已是午夜兩點多了,虎子長長地伸伸腰,吩咐燕子關門。燕子嗯了一聲,剛走到樓梯口,看見走上來三位客人,中間的一位腦袋大脖子粗,挺著鼓鼓的企鵝肚,後麵兩人像隨從,眼睛上掛一副墨鏡,頭昂得像公雞打鳴。燕子看著三位的派頭,覺得是個淘金的洞,忙哎喲喲地迎上去,笑著問候。

胖老板耀武揚威了一陣,晃著腦袋四周看了看。燕子忙跟著介紹,領進最好的一間包房。

送去的三位小姐中,胖老板隻相中了因哥哥娶不上媳婦有家不能回的孟柔,其餘兩位小姐走出包房時低沉著臉。

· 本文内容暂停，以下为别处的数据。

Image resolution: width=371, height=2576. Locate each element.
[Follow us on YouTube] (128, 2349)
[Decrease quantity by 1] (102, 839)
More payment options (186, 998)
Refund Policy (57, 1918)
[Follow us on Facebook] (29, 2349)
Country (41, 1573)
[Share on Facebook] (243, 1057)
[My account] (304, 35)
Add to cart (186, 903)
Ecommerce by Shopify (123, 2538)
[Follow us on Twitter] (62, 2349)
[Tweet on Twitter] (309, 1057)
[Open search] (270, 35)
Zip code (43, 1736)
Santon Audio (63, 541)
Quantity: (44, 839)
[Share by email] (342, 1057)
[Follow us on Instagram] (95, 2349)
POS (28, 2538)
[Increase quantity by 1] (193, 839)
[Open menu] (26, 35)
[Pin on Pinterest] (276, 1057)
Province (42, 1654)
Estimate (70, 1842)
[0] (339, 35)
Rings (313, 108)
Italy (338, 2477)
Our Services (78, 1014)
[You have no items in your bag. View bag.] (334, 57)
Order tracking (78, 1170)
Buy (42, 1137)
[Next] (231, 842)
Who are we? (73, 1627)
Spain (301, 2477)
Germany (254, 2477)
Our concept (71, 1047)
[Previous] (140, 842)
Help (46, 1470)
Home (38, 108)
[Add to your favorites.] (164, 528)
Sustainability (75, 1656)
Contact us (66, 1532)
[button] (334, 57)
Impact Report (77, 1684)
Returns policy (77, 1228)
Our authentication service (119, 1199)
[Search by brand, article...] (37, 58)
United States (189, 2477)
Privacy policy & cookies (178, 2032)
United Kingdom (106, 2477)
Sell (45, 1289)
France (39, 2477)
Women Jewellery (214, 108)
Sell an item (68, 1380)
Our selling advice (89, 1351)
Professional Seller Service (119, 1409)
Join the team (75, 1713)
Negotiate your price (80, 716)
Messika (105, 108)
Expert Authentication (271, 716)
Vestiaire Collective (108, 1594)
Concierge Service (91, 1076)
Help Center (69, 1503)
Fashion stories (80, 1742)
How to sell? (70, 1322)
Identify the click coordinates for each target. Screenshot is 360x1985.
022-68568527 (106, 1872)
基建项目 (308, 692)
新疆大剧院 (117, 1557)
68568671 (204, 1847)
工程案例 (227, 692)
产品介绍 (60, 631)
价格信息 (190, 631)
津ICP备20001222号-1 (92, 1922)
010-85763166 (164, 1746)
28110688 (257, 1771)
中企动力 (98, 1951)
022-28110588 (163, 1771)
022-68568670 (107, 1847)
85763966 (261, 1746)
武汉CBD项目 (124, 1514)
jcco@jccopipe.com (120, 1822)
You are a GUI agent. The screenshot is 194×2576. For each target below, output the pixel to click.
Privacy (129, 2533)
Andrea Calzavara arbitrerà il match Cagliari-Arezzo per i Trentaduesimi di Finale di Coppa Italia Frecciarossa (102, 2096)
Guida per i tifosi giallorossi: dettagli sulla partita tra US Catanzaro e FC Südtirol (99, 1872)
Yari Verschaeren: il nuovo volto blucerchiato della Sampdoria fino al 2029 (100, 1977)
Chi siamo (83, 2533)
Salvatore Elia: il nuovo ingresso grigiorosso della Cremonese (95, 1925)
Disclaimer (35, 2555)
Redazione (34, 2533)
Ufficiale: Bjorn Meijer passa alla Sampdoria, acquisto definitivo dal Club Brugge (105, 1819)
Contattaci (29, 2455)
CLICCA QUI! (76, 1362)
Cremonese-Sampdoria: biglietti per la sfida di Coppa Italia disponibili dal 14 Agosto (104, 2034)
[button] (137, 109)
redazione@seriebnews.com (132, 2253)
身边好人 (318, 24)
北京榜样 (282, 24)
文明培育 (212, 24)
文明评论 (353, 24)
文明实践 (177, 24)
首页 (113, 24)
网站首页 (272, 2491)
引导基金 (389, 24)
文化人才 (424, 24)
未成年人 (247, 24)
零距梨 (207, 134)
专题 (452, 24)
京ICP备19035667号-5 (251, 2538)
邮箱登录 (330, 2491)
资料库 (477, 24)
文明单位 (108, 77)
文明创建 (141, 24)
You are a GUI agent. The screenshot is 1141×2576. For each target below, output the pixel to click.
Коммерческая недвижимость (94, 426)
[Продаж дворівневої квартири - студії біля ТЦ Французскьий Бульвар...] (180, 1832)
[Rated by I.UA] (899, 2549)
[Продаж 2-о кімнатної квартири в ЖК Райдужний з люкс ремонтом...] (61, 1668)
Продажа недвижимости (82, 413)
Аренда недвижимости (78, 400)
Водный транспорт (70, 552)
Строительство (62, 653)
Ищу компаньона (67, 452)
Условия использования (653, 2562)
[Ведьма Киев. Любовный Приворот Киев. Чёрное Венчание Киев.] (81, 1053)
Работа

胖老板色迷迷的眼光打量打量孟柔,伸手將孟柔拉入懷裏,孟柔半推半就。胖老板親了一口,哈哈笑著讓隨從要了瓶洋酒以壯英雄色膽。一陣猜拳弄酒,調調笑笑過後,胖老板興頭漸起,手不知不覺伸向孟柔短裙下麵。兩個隨從見狀放下話筒,自覺地退到大廳繼續唱歌。他倆似狼般地吼了沒幾下,從包房裏傳出孟柔尖利的慘叫。

虎子聽見有點不放心,趕忙過去推開門,看見胖老板正將孟柔按在沙發上,撕開她的胸衣用嘴裏的煙頭親吻孟柔棗狀的**。孟柔尖叫著不住地扭動身體躲避,胖老板卻更為興奮地俯下身去。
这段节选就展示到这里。